Seoul, South Korea: March 7 - 14, 2015
Korea was an amazing experience – not only was it the furthest I’ve ever traveled, but it was also about as far removed from Western society as I have ever come. Traveling throughout Europe in the past, I noticed subtle differences in mannerisms, behavior, and food. However, in East Asia, the differences are much more pronounced, including the very writing they use. Before going, we learned what would be expected of us as American students traveling abroad – some basic do’s and don’t’s – and also, what to expect while there. For example, when giving or receiving an item from someone, you do so with both hands instead of one.

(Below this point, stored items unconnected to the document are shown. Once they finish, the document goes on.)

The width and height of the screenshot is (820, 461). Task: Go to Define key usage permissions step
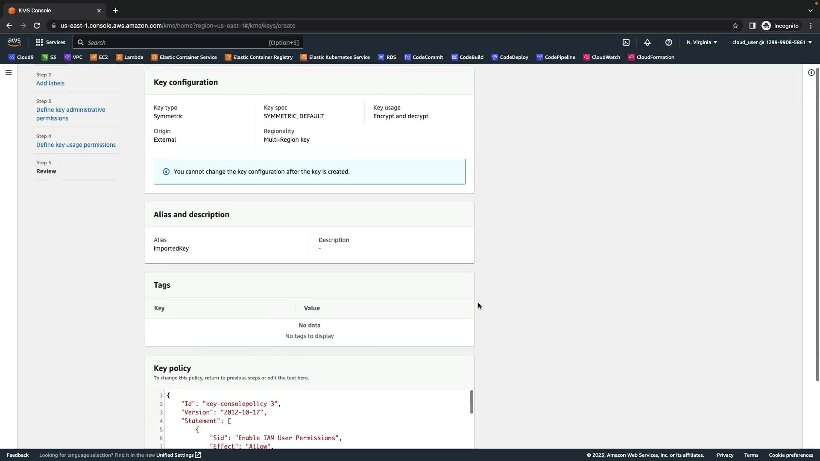(x=76, y=145)
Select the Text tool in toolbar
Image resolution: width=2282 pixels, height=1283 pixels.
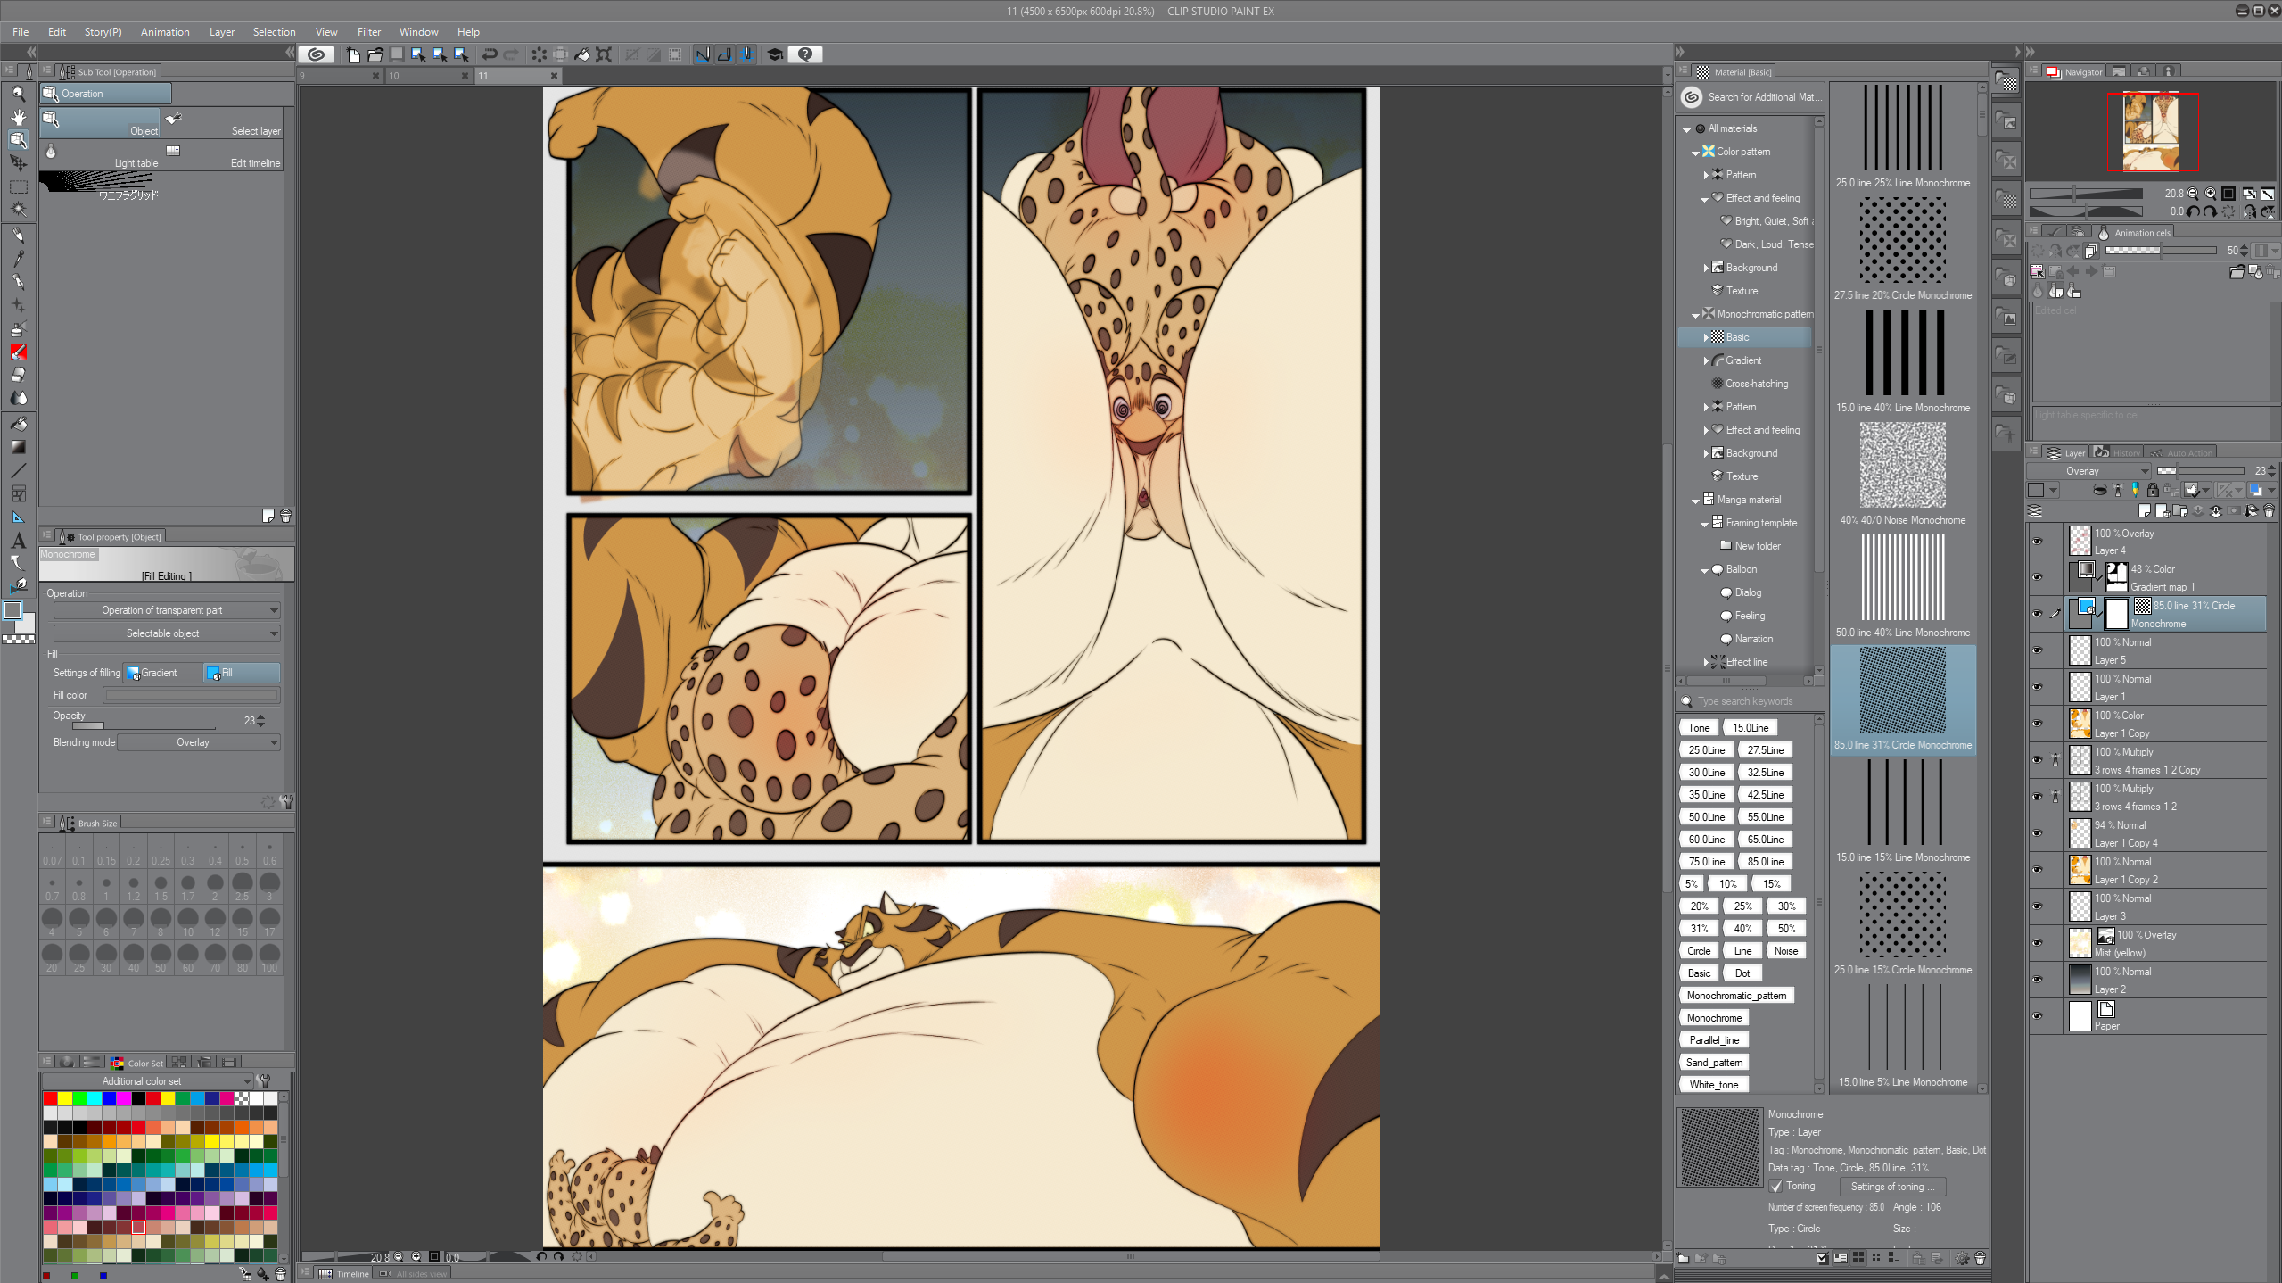pyautogui.click(x=18, y=541)

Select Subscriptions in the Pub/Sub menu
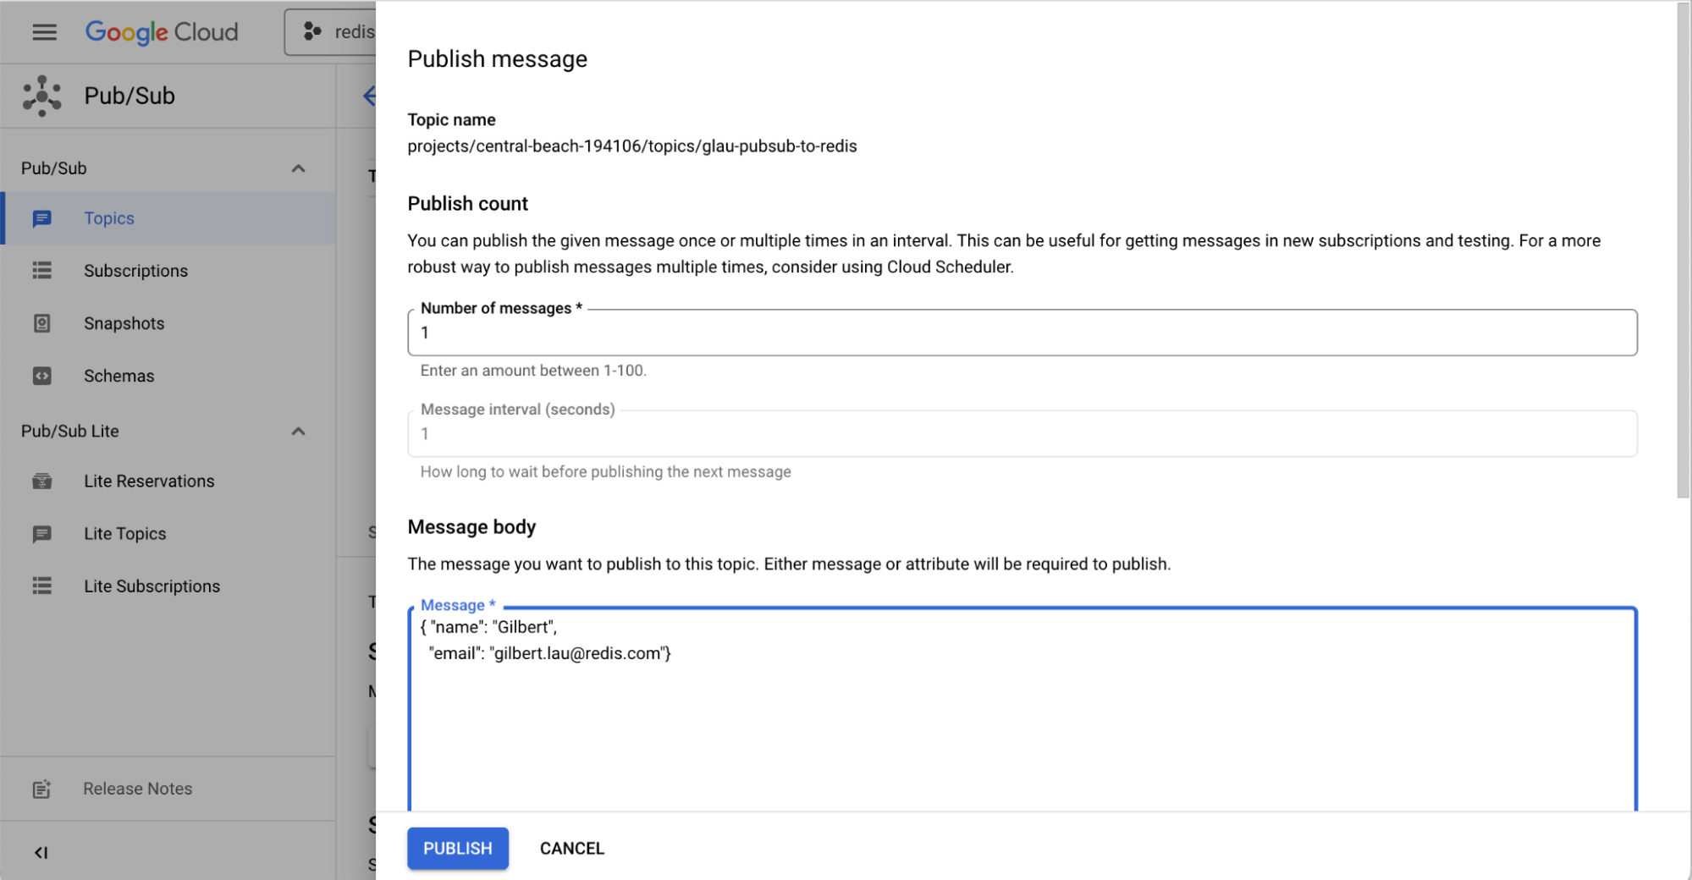click(135, 270)
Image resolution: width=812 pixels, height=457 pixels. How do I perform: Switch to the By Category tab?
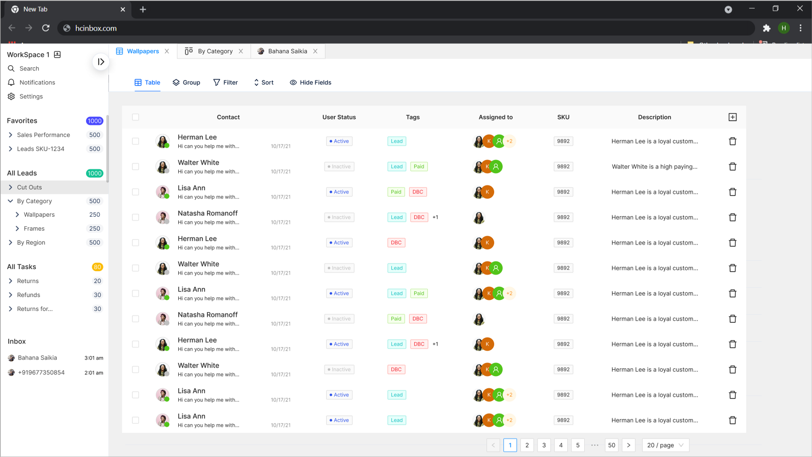point(214,51)
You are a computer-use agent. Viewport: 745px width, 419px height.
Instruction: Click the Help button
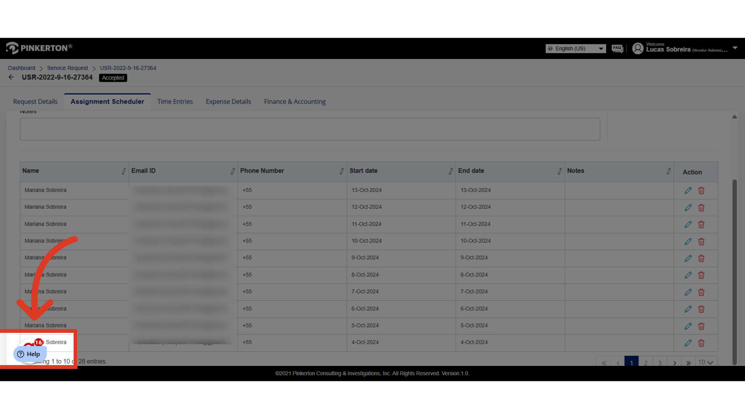pos(29,354)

This is something unheard of in Western society, but taken very seriously in the East.
After returning home and taking time to reflect on my experience, I very much respect the cultural practices I observed. It is clear that Koreans are a very prideful people extremely serious about progress and self-betterment. They are intent on proving their worth despite the atrocities of the past. South Koreans are also clearly fashion-conscious, well groomed, respectful, and polite. Although I was expecting to feel singled out or uncomfortable while in a country where I am immediately identifiable as a foreigner, there was not a single time where I actually ended up feeling that way. Most of the people we met with were extremely gracious and welcoming – and, unlike in some circumstances where this may be fake or aimed at personal gain, it all seemed very genuine. Looking at the past, I understand fully why South Koreans place so much emphasis on education and moving forward, and I believe the rest of the world could do well to follow their example.